Walmart credited groceries as part of its e-commerce gains citing its last-mile delivery services as well as its order online and pickup at store concept.  Meanwhile, Kohls has established a unique relationship with Amazon whereby Kohls accepts Amazon returns at its stores. In fact, Kohls CEO said in their recent earnings call that its acceptance of returns for Amazon customers at all of its more than 1,150 U.S. locations starting this summer was the “single biggest initiative of the year.”

The Amazon-Kohls tie-up appears to be successful according to research from Earnest Research, Kohls stores near Chicago that accepted Amazon returns had a 9% increase in new customers last year; by contrast locations in other parts of the country that didn’t accept Amazon returns had a 1% increase in new customers.
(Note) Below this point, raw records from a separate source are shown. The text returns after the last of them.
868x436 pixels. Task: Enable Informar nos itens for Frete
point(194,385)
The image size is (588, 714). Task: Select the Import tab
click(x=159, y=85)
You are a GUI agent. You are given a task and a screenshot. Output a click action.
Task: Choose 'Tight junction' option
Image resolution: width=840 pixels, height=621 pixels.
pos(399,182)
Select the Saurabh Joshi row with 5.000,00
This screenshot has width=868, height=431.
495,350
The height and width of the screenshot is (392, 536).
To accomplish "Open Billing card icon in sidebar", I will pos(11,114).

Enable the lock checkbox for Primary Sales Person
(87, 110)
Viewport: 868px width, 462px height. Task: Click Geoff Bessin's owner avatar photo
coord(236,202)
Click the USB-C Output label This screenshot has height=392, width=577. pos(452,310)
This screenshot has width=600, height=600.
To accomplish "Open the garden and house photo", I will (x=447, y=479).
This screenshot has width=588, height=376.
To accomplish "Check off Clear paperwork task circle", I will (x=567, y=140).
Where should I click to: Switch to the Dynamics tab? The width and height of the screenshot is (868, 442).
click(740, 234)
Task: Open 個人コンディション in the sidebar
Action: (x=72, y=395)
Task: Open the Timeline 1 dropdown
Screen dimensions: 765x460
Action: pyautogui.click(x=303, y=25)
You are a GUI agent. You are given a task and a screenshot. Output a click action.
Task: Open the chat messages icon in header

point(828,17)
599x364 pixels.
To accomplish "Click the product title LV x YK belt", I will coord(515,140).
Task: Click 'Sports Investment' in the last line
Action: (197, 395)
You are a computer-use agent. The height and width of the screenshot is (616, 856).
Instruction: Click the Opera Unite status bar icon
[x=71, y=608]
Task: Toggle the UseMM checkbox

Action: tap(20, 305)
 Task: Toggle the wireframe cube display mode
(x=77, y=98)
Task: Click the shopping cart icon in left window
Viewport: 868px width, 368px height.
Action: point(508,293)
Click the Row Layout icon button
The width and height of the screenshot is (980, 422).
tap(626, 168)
Both Walmart and Kohls should be applauded for their investments in omnichannel solutions. For those retailers that do not choose to make such investments a high priority will be left behind. Remember Sears? Right now we, along with many analysts, are concerned about JC Penney. For the first quarter, JC Penney reported a net loss of $154 million and comparable sales down 5.5%. The retailer’s CEO said in a statement that she was “pleased with the strides” the company has made. But, the CEO said further that the transformation of 117-year-old Penney, “will take time”. As we noted on our LinkedIn page, time is not on the retailer’s side, particularly in such a rapidly evolving retail environment. Don’t get left behind, be like Walmart and Kohls.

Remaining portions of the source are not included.